Posts mit dem Label Presseschau werden angezeigt. Alle Posts anzeigen
Posts mit dem Label Presseschau werden angezeigt. Alle Posts anzeigen

Donnerstag, 20. Januar 2011

Bildlegende/Tipp/Propaganda des Tages

Aha, vielen Dank für treffende Beschreibung, lieber Praktikant bei der "Zeit".

Herrn Richard Oaten möchten wir für folgenden wertvollen Tipp danken, den er als Leserkommentar dem TagesAnzeiger.ch zum brennenden Thema «Zürcher Frauen reagieren auf die Anmache der Männer meist mit Ablehnung.» geschrieben hat.
Als echter Experte mit Erfahrung von über 2000 Kurz- und Langzeitbeziehungen hier der Tip für ALLE Männer welcher das "Problem" löst: KEINE MACHT abgeben ! Damit ist folgendes gemeint: - sich nicht von Frauen bewerten lassen, selber die Masstäbe setzen, selber entscheiden was für einem gut oder schlecht ist, NIEMALS einer Frau nachrennen, niemals betteln, niemals wedeln, Ablehnung ignorieren etc.
Letzteres kann Herrn Kachelmann sicherlich nur bestätigen.

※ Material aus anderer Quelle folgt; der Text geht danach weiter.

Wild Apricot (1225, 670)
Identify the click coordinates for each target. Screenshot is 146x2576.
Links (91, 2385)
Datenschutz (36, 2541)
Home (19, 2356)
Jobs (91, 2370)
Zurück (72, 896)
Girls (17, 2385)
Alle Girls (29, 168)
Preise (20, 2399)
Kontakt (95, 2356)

Zum Schluss möchten wir noch dem Jungschützenkönig Robin Huber für seine Wahlempfehlung danken:

Findi guet. Gib's mer!

Sonntag, 16. Januar 2011

Warnung des Tages

Man kann die jungen Leute nicht genug warnen, keine heiklen Aussagen oder Fotos, die einen beim Alkohol- oder Drogenkonsum zeigen, auf Facebook zu stellen. Ein Vorgesetzter könnte sie entdecken; dies hat schon manchem den Job gekostet. Oder der "Blick" publiziert die Fotos und Aussagen, wenn der Jugendliche im Leichtsinn etwas anstellt, in die Mühlen der Justiz und so in die Öffentlichkeit gerät, weil er vielleicht etwas gestohlen oder an Silvester wahllos Menschen niedergestochen hat. So ist es auch dem armen Mike D. ergangen, der sich nun kiffend im "Blick" wiederfindet mit zitierter Facebook-Lieblings-Statuszeile «Tötet sie alle ... Gott wird sie sortieren».

Findi guet. Gib's mer!

Dienstag, 7. Dezember 2010

Werbung des Tages

Die NZZ am Sonntag möchte mich Pillensüchtig machen, anders kann ich mir diesen Artikel nicht erklären:

«Meine Lieblingspille ist Ritalin. Wow, da hat sich die Pharmaindustrie wirklich selbst übertroffen. Ritalin ist grosses Kino, wie Ferrari fahren, wenn man einen popligen VW-Käfer gewohnt ist. Das nehme ich, wenn ich morgens nicht aus dem Bett komme oder abends Party machen will, ohne am nächsten Tag einen hämmernden Alkohol-Schädel zu haben oder eine verstopfte Nase vom Kokain. Letzteres ist ja sowieso suboptimal für Körper und Seele. Ritalin aber wirkt ähnlich und wird einem erst noch bezahlt, darum nenne ich es Krankenkassen-Koks.» weiterlesen

Findi guet. Gib's mer!

Montag, 8. November 2010

Satiremagazin des Tages

Vor einiger Zeit kam mir zufällig ein Exemplar des Fachmagazins «Schweizer Soldat» zu Händen. Selten hat mich die Lektüre einer Publikation mehr erheitert als die nach eigenen Angaben «führende Militärzeitschrift der Schweiz».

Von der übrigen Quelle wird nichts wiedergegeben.